In den sozialen Medien hatten zuvor zahlreiche Nutzer*innen angekündigt, ihr Abonnement zu kündigen, sollte die Musik des selbsternannten »NS-Rappers«, der mit bürgerlichem Namen Christoph Zloch heißt, nicht gelöscht werden.
»Grundsätzlich sind die jeweiligen Rechteinhaber verantwortlich für die Musik, die sie über Spotify bereitstellen«, hatte das schwedische Unternehmen einige Tage zuvor noch alle Verantwortung von sich gewiesen. Wenn ein Lied respektive ein Künstler von einer offiziellen Prüfstelle auf den Index gesetzt werde, entferne es Spotify umgehend.
Am Dienstag lenkte das Unternehmen dann jedoch ein und erklärte: »Spotify verbietet Inhalte auf der Plattform, die ausdrücklich und hauptsächlich zu Hass oder Gewalt gegen eine Gruppe oder ein Individuum aufrufen, dies befürworten oder dazu aufstacheln.« Der gesamte Katalog von Chris Ares sei deshalb wegen Verstoßes gegen die Spotify Content Policy entfernt worden.
Bei Twitter freuten sich am Dienstag zahlreiche Nutzer*innen darüber: »#Spotify hat nun endlich ein Einsehen gezeigt: Man kann sich nicht #BlackLivesMatter auf die Fahne schreiben und gleichzeitig mit #ChrisAres einen Hassrapper hosten, der vor «neuen Mischrassen» warnt und einen «Genozid» an den Weißen kommen sieht«, schrieb etwa Robert Wagner.
Doch das Vorgehen gegen Ares kann nur ein Anfang sein, denn auf der Streamingplattform finden sich zahlreiche weitere rechte und rechtsextreme Inhalte. So hatte sich Spotify erst kürzlich gegen eine Löschung des Podcasts »Lagebesprechung« des rechten Netzwerkes »Ein Prozent« entschieden, das 2016 aus dem Umfeld des neurechten Verlegers Götz Kubitschek entstanden war.

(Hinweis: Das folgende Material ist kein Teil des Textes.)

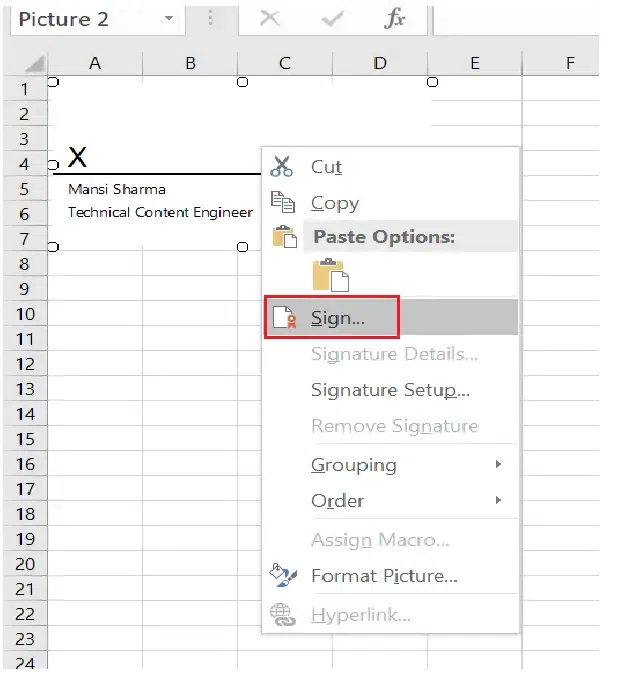Expand the Order submenu arrow
617x681 pixels.
498,500
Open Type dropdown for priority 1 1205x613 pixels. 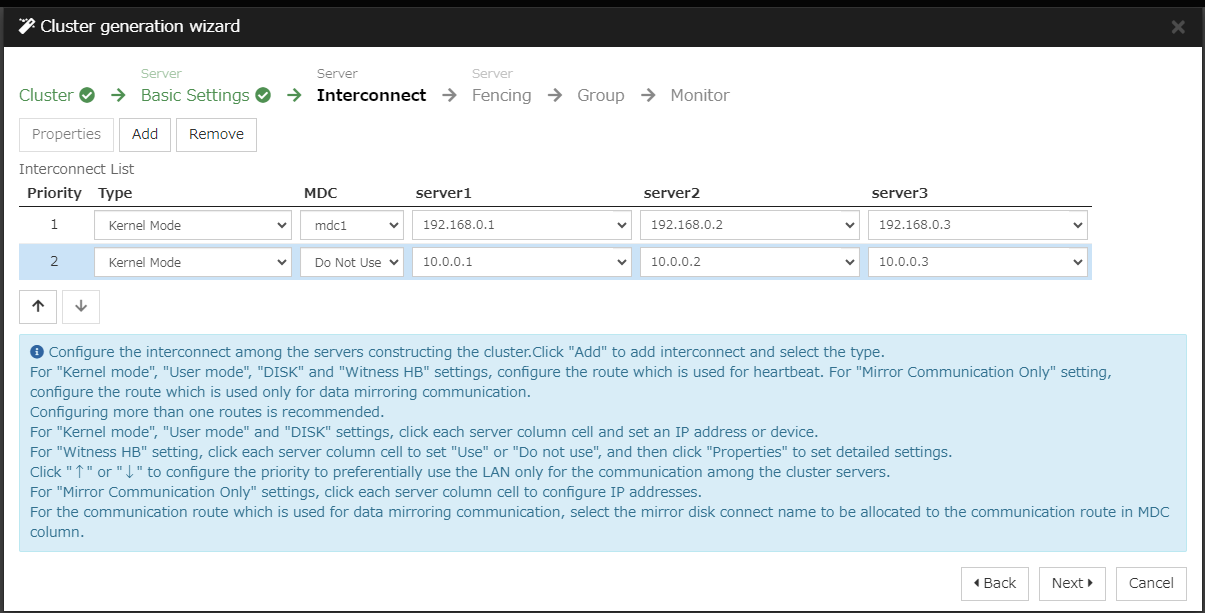[193, 226]
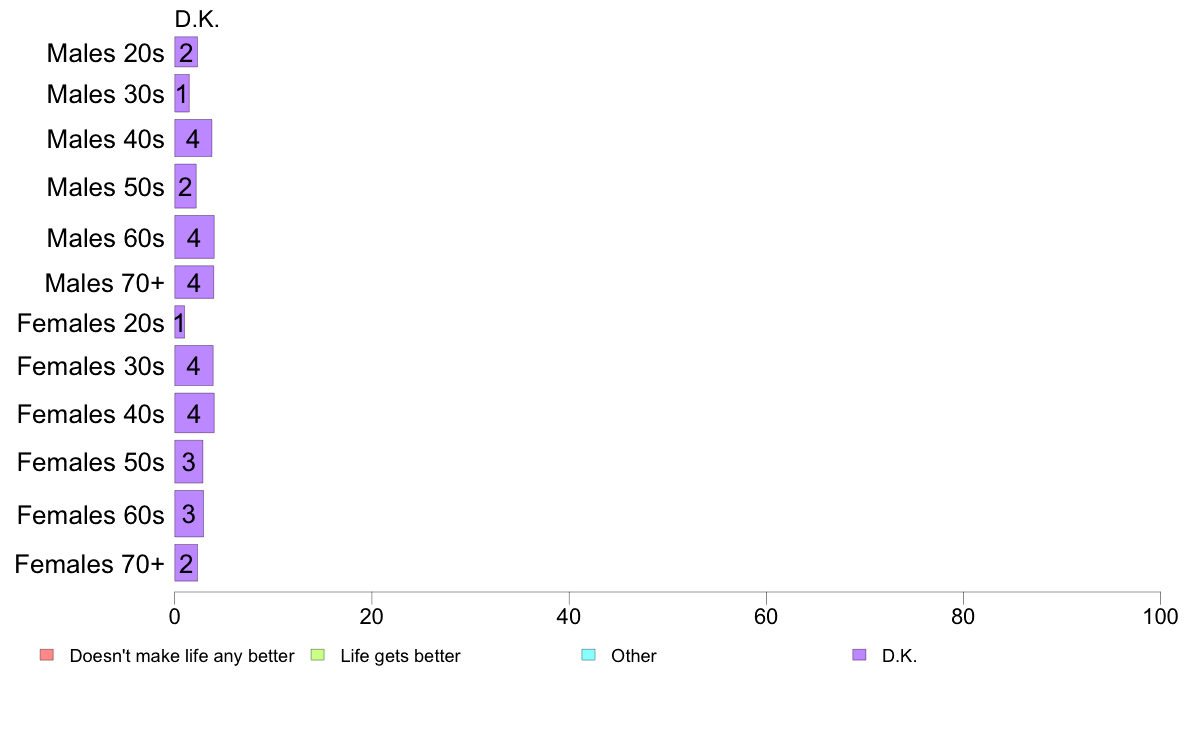Click the Males 40s purple bar
1188x736 pixels.
click(193, 138)
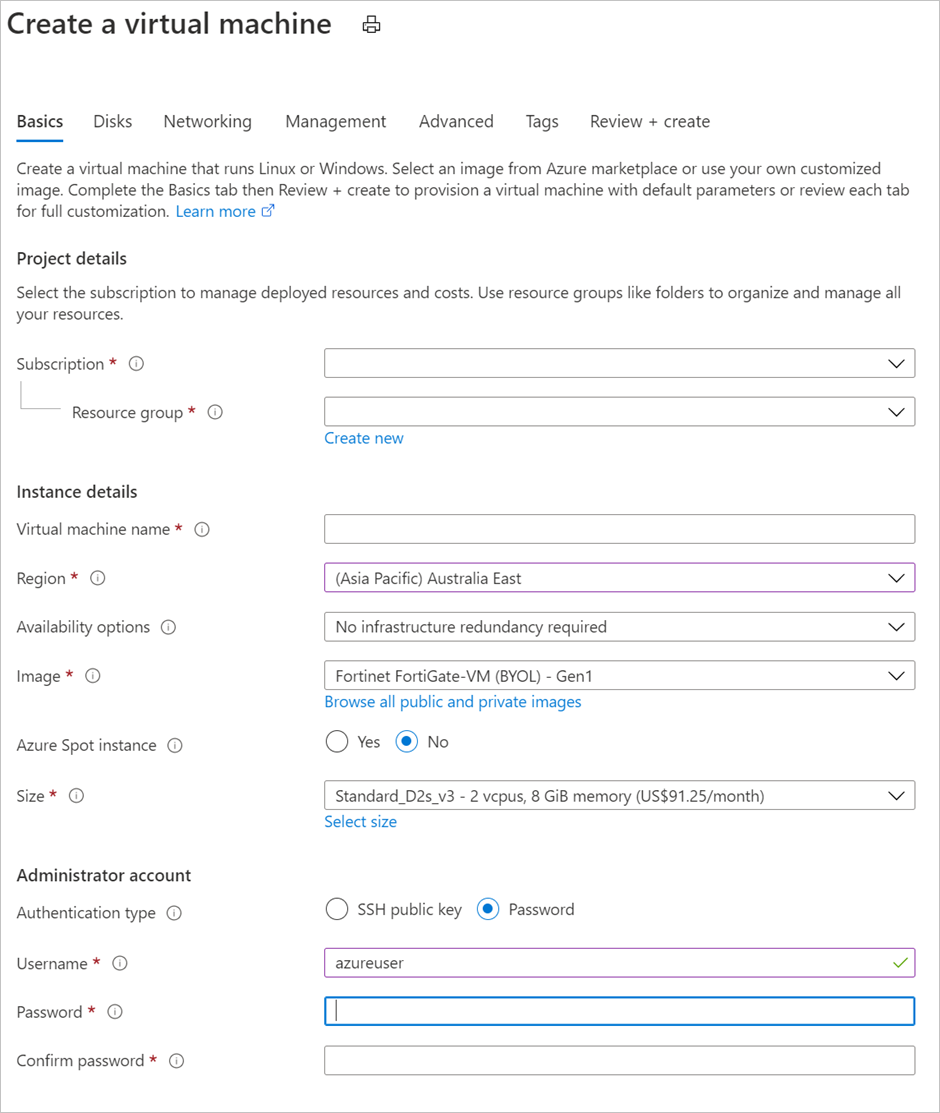Click info icon next to Size label
Screen dimensions: 940x1113
point(77,796)
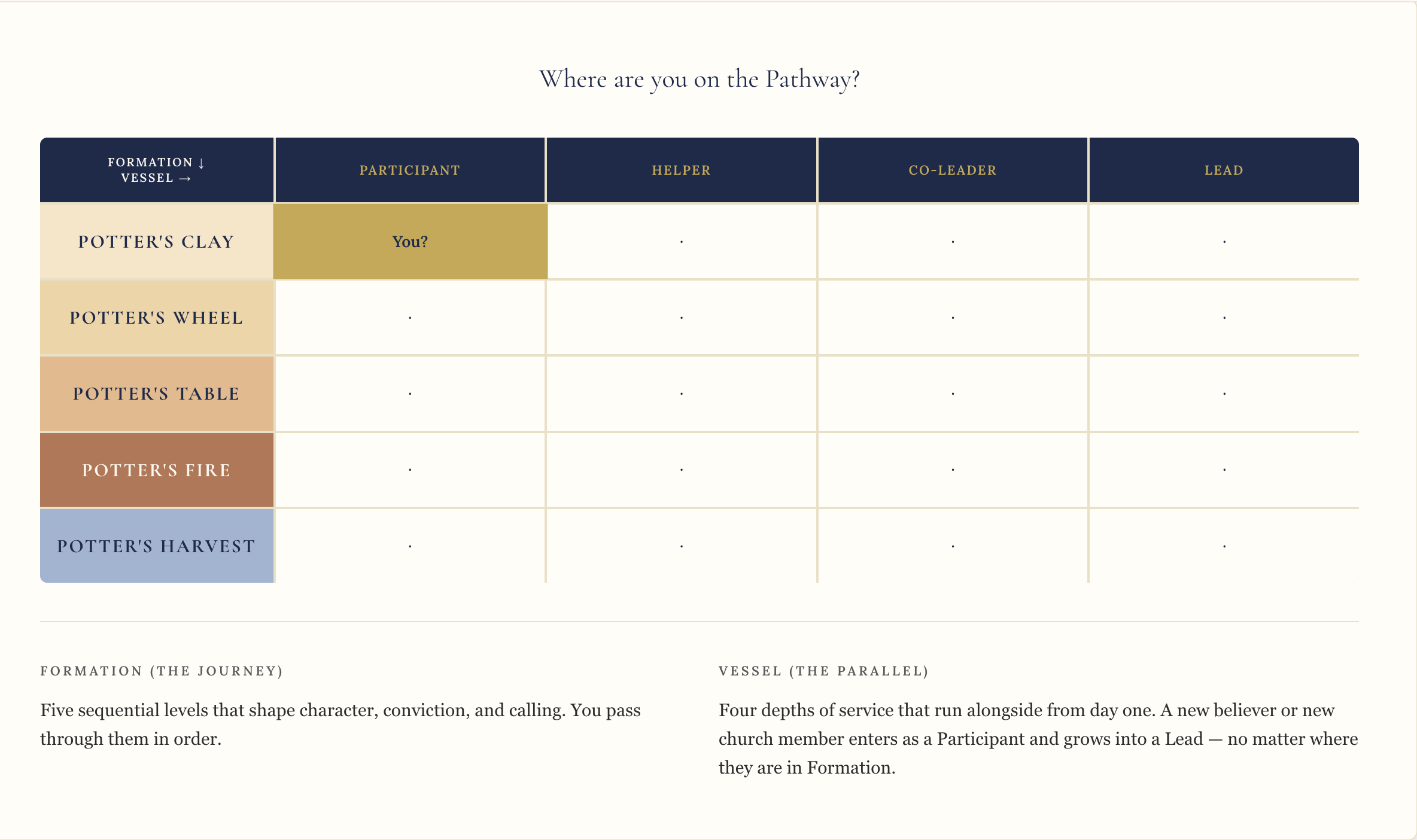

Bereits am 2. Juli hatte Amazon offenbar alle Produkte des Rappers von seiner Plattform gelöscht. Bei Apple Music und GooglePlayMusic sind die Songs des 28-Jährigen jedoch weiterhin verfügbar. Auch Apple und Google wurden deshalb im Netz aufgefordert, die Inhalte des Rappers von ihren Plattformen zu nehmen.
Zloch hat Verbindungen zur Identitären Bewegung
Zloch wird bereits seit 2016 vom bayerischen Landesamt für Verfassungsschutz als Rechtsextremist eingestuft. Es handele sich bei ihm um einen »bedeutenden Akteur in der bundesdeutschen identitären Musikszene«. Er habe Verbindungen zur Neuen Rechten sowie zur Identitären Bewegung und werde auch von Martin Sellner unterstützt. Auch zur AfD pflege er Kontakte.

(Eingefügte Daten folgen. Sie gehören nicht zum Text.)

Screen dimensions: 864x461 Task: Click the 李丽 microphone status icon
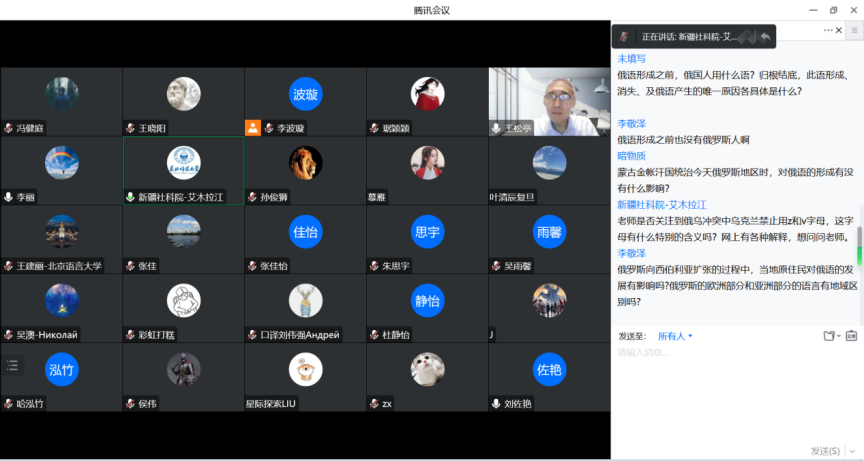9,197
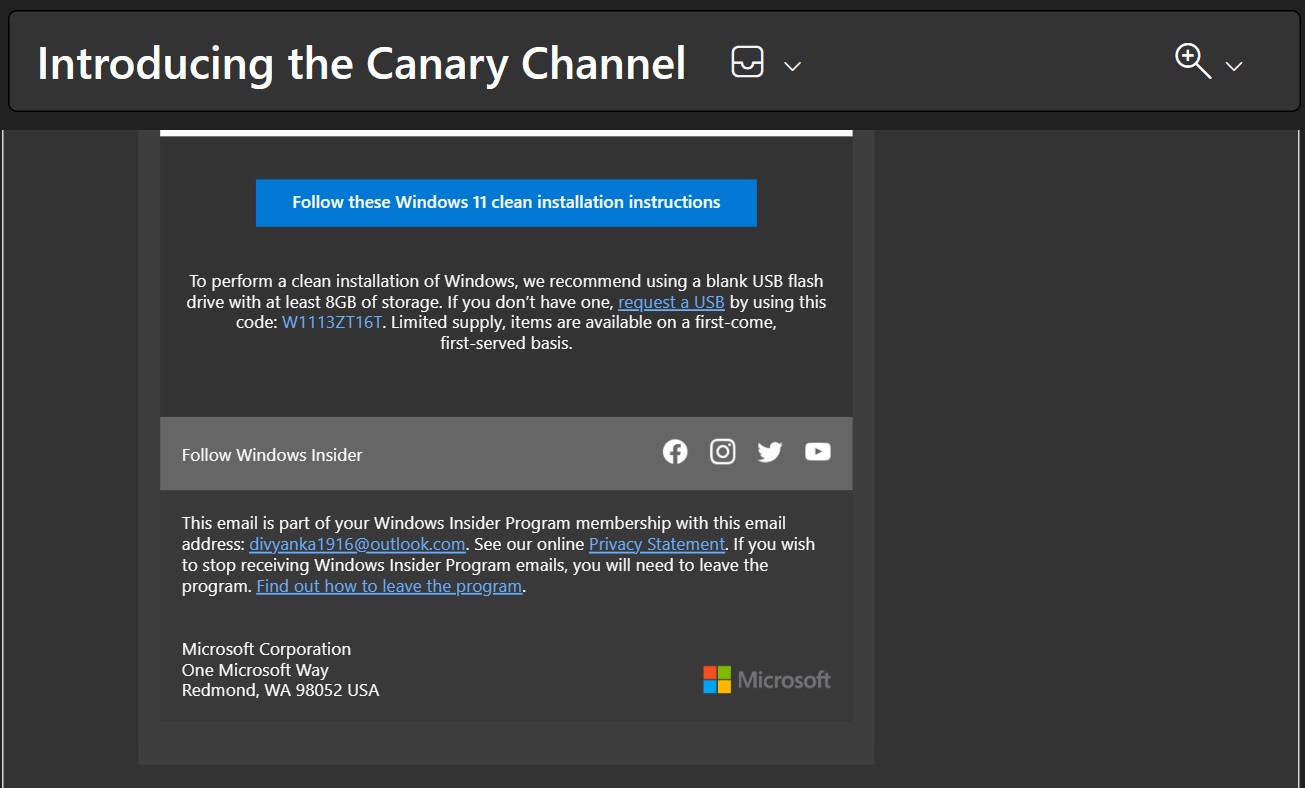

Ende Juni waren zudem Pläne bekannt geworden, dass Zloch den Aufbau eines rechten Jugendzentrums im sächsischen Bischofswerda plant. Das Nazi-Projekt scheiterte jedoch, weil sich am 1. Juli alle Stadtrats-Fraktionen geschlossen dagegen ausgesprochen hatten.
Gefährlich populär ist Ares dennoch: So war er im Herbst 2019 als erster rechtsextremer Rapper in den Charts. Sein Song »Neuer Deutscher Standard« schaffte es auf den zehnten Platz der iTunes-Charts und auf den 95. Platz der offiziellen Charts. Musikalisch nicht mehr als ein mieser Deutsch-Rap-Verschnitt, strotzt der Song von menschenverachtendem Blut-und-Boden-Patriotismus und dem Versuch, erfolgreiche Künstler der migrantisch-deutschen Rapszene, wie Capital Bra, als kriminelle Drogendealer darzustellen.
Ohnehin scheint Ares nicht klar zu sein, bei welchem musikalischen Genre er sich da bedient: Denn Rap ist nicht einfach nur irgendein Sprechgesang, sondern ein wichtiges, historisch gewachsenes Kulturgut der Black Community: Er entstand aus »work songs«, den Gesängen von Feldarbeiter*innen, wurde in afro-amerikanischen Kirchen weiterentwickelt und fand sich bereits in frühen Blues-Aufnahmen der 1920er Jahre. Ab den späten 60er-Jahren prägten ihn auch die Bürgerrechtsbewegung und die Black Panthers, in deren Umfeld ihn auch Musiker wie James Brown verwendeten, um politische Botschaften zu verbreiten. Bis heute ist er Teil der ghettoisierten Stadtkultur sozial unterdrückter, prekärer und oftmals von Rassismus betroffener Personen. Genau die Menschen also, gegen die Ares hated.